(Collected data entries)
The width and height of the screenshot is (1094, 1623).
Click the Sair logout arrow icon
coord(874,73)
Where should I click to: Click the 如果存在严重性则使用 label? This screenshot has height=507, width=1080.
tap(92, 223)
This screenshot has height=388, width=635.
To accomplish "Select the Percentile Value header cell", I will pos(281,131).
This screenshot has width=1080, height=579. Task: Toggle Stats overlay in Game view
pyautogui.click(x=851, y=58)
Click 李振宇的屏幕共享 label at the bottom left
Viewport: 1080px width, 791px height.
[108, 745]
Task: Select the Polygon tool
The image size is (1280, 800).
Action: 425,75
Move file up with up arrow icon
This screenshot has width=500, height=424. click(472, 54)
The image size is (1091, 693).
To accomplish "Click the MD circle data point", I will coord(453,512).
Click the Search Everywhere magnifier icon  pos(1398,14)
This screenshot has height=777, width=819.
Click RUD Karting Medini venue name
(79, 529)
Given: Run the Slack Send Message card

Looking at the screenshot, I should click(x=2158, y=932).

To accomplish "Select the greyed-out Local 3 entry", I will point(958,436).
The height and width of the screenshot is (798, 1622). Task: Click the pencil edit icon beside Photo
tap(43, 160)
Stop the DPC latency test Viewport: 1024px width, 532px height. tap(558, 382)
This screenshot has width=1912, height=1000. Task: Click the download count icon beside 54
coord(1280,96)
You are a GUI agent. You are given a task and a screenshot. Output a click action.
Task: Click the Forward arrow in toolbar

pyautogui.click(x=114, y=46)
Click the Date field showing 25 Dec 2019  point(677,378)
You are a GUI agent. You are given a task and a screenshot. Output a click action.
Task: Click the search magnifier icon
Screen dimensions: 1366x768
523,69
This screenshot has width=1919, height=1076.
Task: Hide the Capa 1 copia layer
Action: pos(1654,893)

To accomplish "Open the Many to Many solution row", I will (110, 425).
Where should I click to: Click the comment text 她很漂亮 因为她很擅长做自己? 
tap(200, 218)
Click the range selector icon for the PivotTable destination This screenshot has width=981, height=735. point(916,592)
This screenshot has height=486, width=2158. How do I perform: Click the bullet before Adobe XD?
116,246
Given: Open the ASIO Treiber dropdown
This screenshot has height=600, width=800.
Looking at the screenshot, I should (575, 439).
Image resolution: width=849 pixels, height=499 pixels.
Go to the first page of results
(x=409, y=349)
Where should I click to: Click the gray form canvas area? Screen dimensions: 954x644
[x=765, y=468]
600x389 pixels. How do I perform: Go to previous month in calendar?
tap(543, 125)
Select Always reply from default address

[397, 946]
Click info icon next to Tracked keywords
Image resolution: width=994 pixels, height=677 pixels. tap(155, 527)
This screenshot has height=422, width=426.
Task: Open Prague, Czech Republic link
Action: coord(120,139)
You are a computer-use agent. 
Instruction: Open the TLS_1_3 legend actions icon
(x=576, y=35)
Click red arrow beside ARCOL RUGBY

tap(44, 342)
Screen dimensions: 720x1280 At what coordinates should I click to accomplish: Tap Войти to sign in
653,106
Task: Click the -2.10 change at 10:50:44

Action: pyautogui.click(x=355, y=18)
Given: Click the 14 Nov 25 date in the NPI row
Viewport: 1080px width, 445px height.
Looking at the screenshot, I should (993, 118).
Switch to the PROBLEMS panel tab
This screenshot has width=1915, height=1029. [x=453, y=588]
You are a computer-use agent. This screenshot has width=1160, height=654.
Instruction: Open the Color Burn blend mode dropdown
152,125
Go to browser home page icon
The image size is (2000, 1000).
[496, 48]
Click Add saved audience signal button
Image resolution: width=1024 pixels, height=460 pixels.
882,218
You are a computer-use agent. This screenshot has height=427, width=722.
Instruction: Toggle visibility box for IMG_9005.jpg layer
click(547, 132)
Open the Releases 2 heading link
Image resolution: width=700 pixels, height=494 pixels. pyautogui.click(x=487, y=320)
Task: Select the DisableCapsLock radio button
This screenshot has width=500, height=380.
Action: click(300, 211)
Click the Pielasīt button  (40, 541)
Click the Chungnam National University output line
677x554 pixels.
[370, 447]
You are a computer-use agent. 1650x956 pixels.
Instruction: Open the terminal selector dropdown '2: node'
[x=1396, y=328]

▶ **Problem to work on**:
Copy over exactly the lines above from the one with "You are a computer-use agent. 1650x956" to the last, both included, and no others.

▶ **Exercise result**:
You are a computer-use agent. 1650x956 pixels.
Instruction: Open the terminal selector dropdown '2: node'
[x=1396, y=328]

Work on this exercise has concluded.